*Data supplied*.
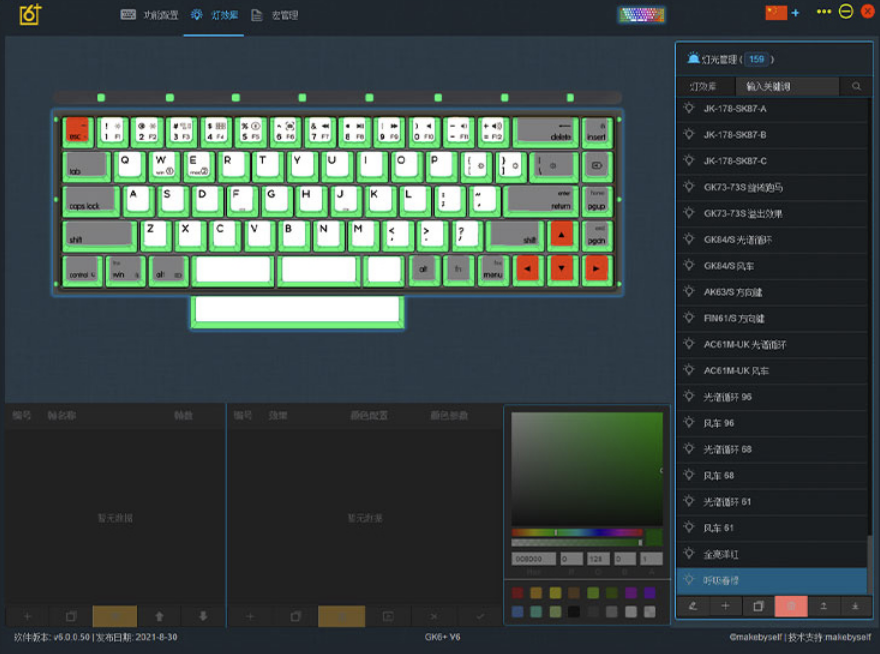Click the import download arrow icon
The width and height of the screenshot is (880, 654).
(855, 606)
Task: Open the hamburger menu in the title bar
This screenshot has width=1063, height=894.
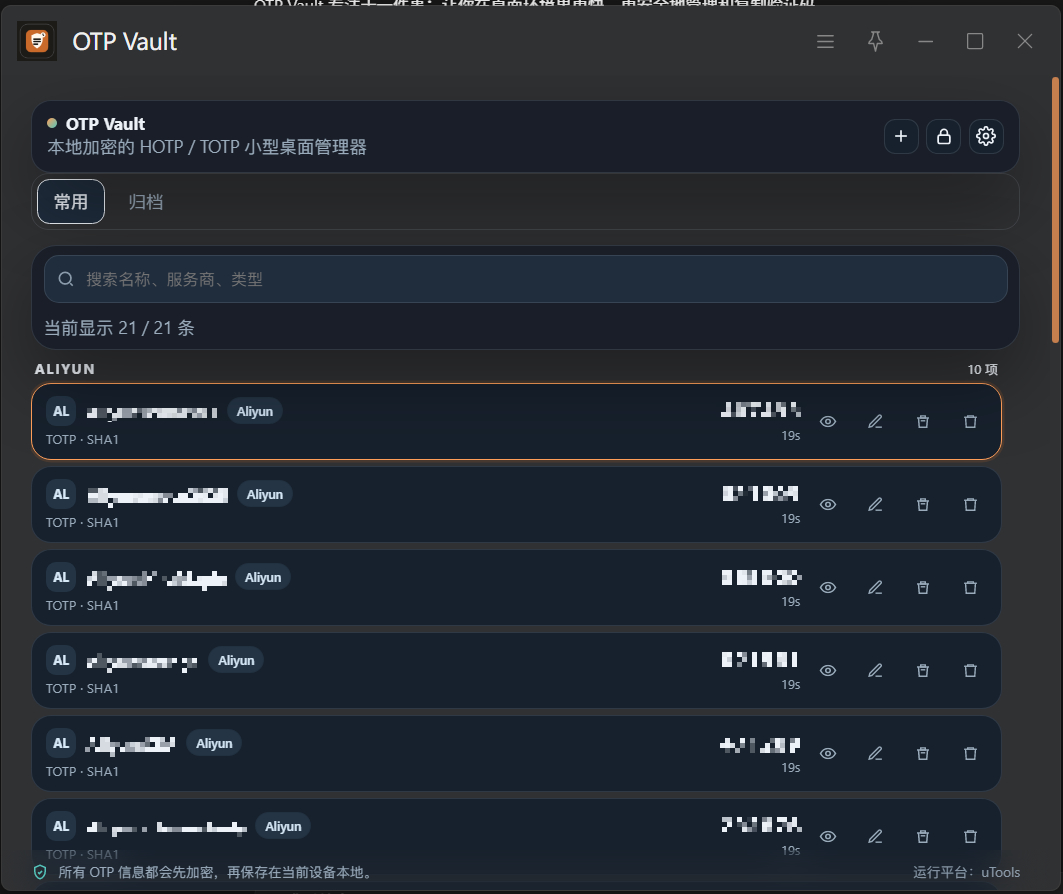Action: [825, 41]
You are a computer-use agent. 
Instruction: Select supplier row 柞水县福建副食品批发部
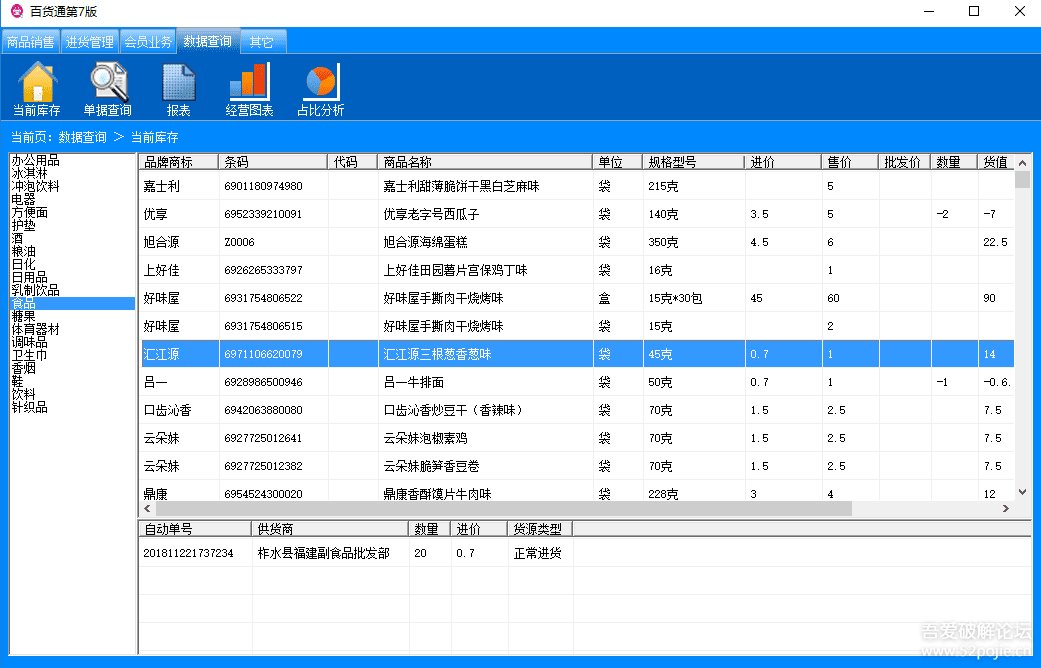coord(323,553)
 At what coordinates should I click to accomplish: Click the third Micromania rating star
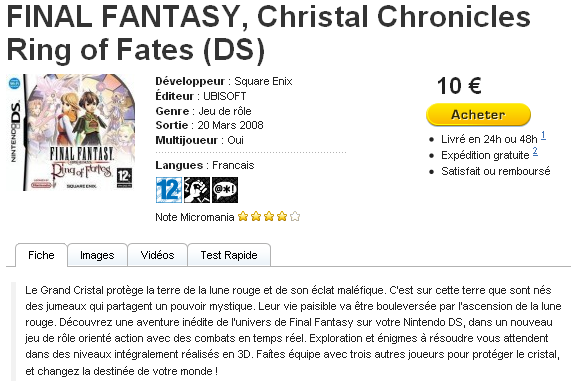click(269, 217)
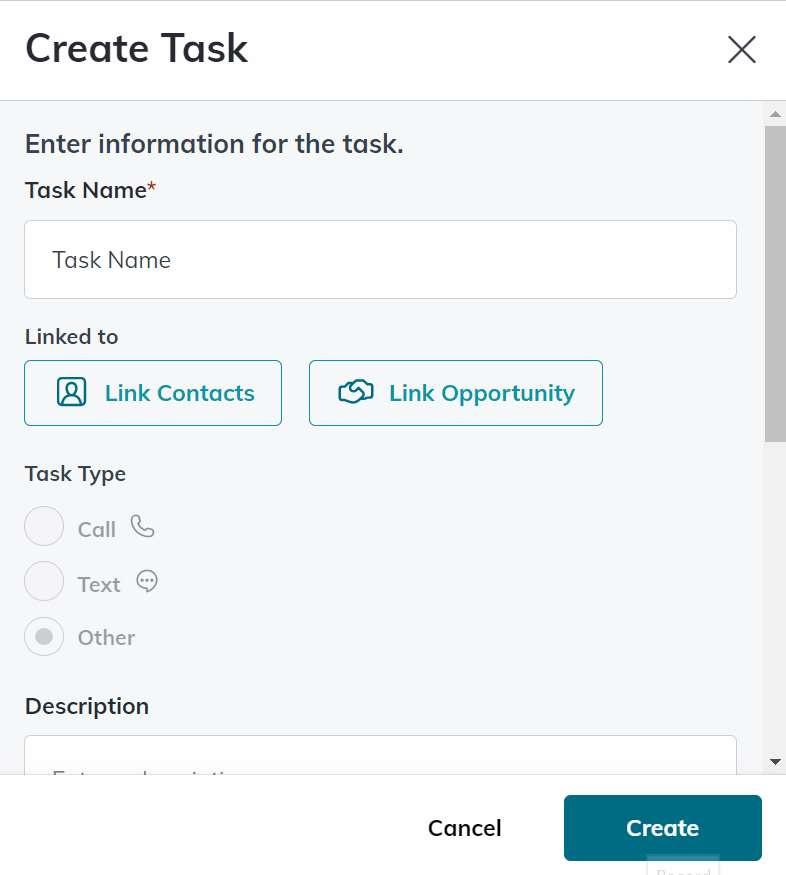Image resolution: width=786 pixels, height=875 pixels.
Task: Click the Create Task dialog heading
Action: coord(137,49)
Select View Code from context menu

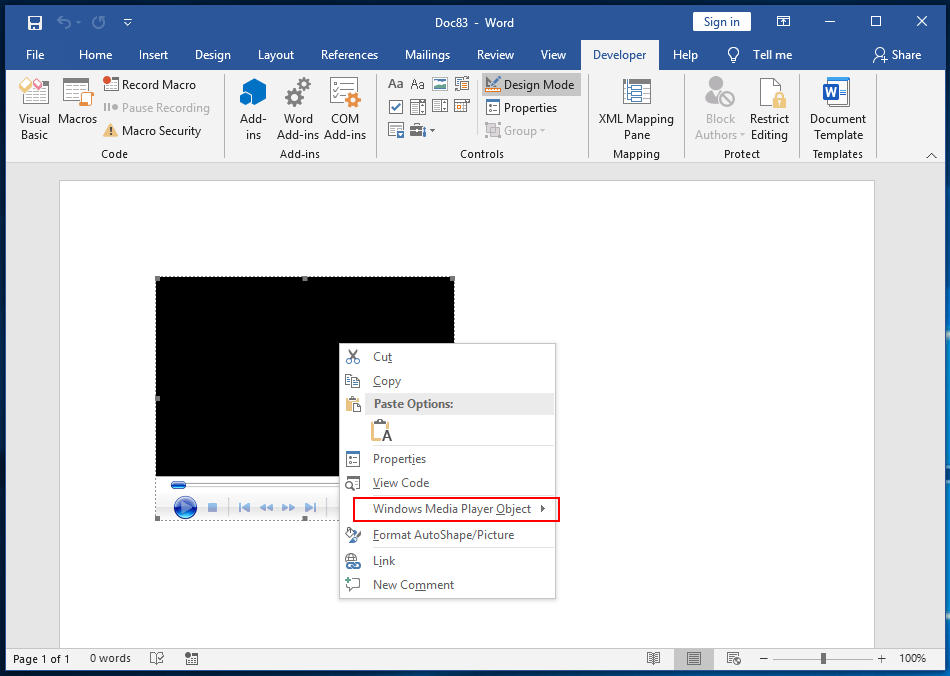[400, 483]
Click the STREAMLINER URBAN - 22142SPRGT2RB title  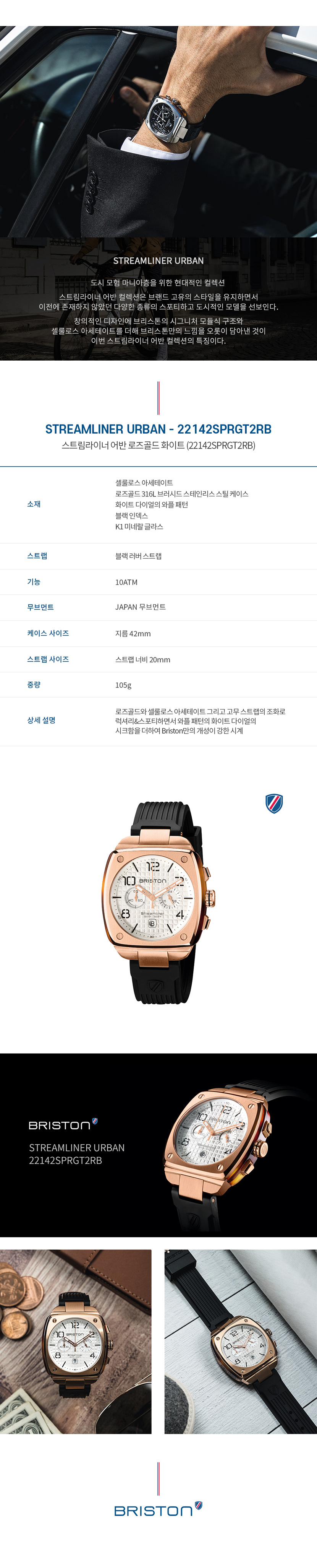tap(158, 429)
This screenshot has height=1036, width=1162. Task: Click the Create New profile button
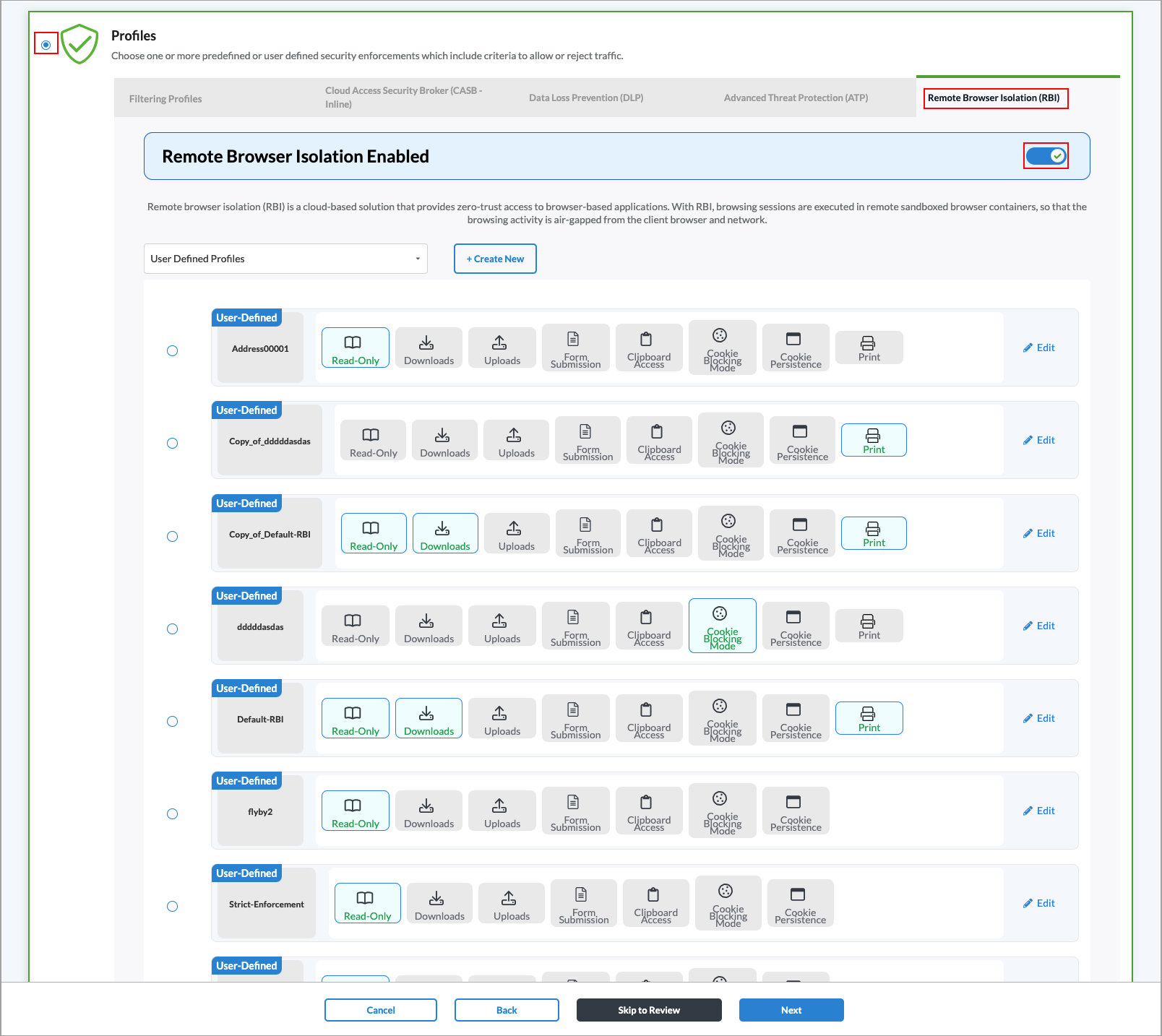click(x=495, y=259)
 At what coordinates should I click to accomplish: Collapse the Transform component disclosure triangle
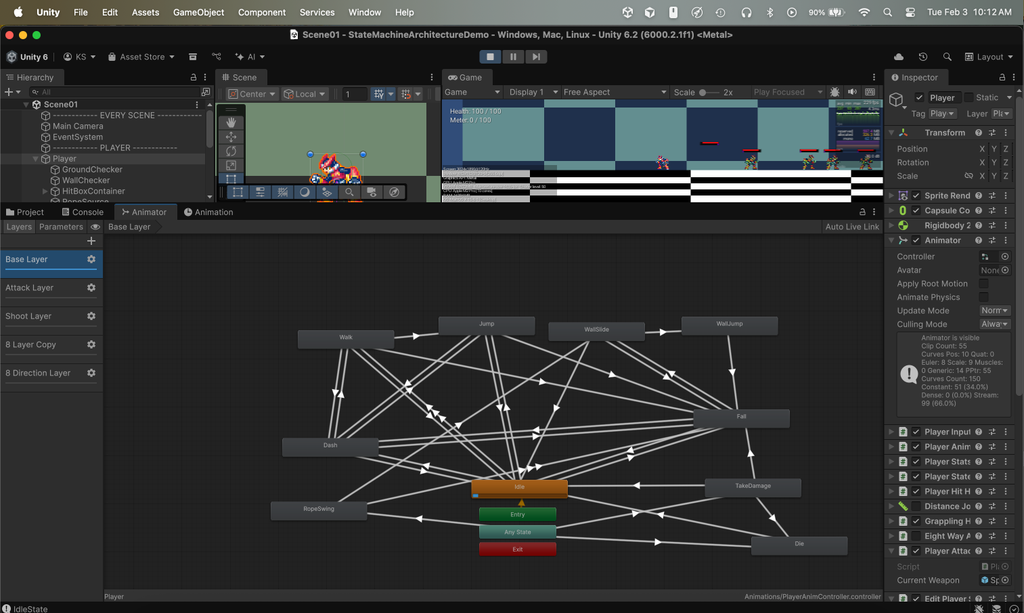[891, 132]
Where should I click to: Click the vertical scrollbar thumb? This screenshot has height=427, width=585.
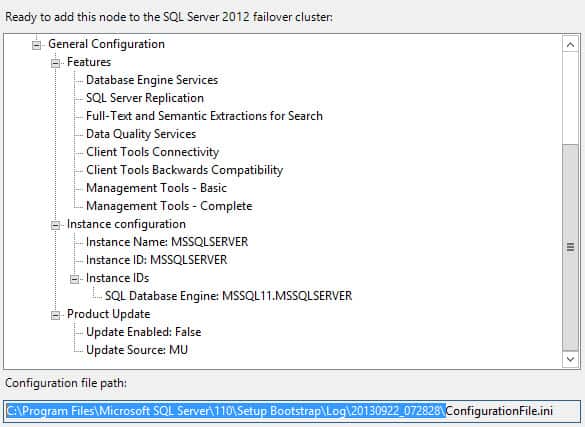pyautogui.click(x=570, y=247)
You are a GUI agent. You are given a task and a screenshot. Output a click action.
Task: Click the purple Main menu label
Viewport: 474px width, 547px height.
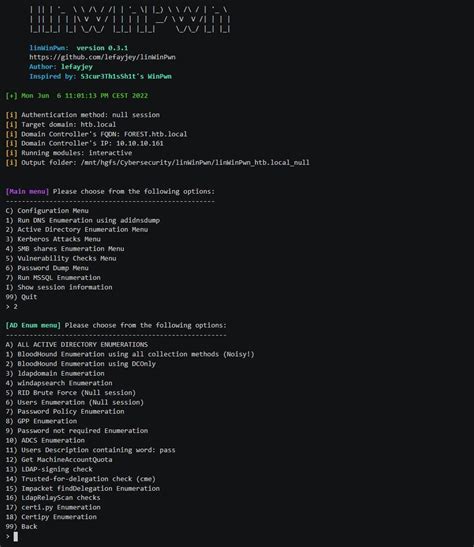click(27, 192)
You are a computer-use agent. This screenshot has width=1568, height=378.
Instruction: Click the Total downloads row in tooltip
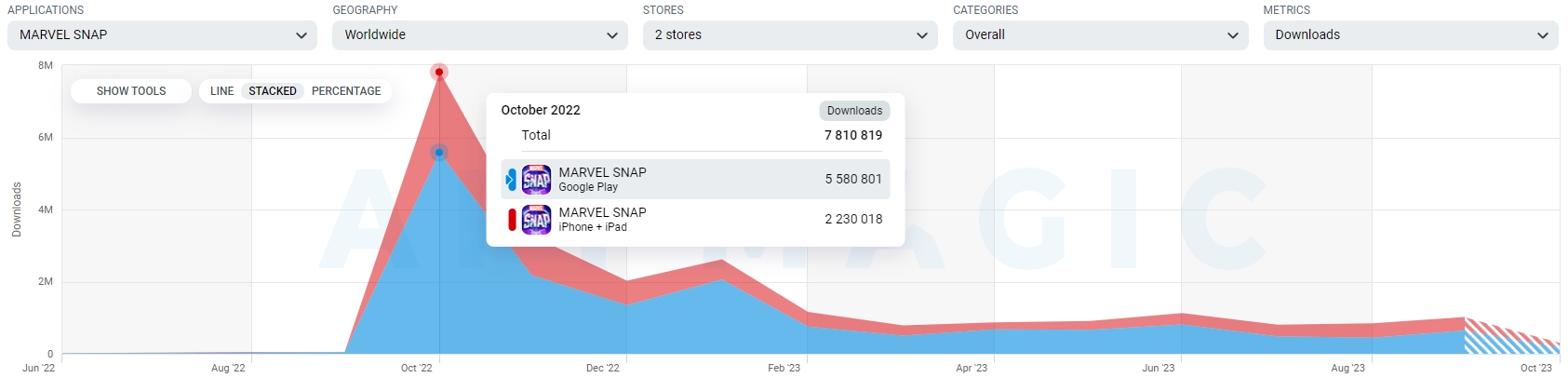tap(695, 136)
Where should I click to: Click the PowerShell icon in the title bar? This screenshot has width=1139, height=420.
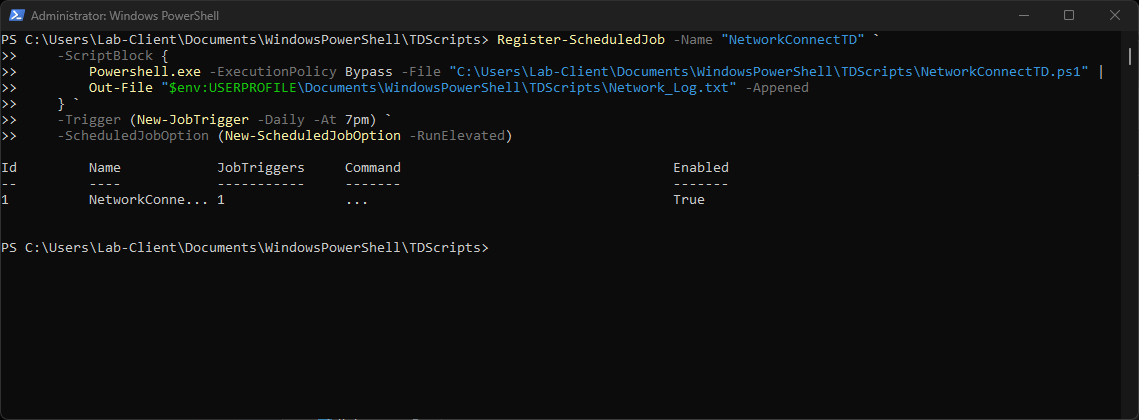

*To do*. Your answer should be one number: the count of lines in the records above that contain "agent".

*Result of the task*. 3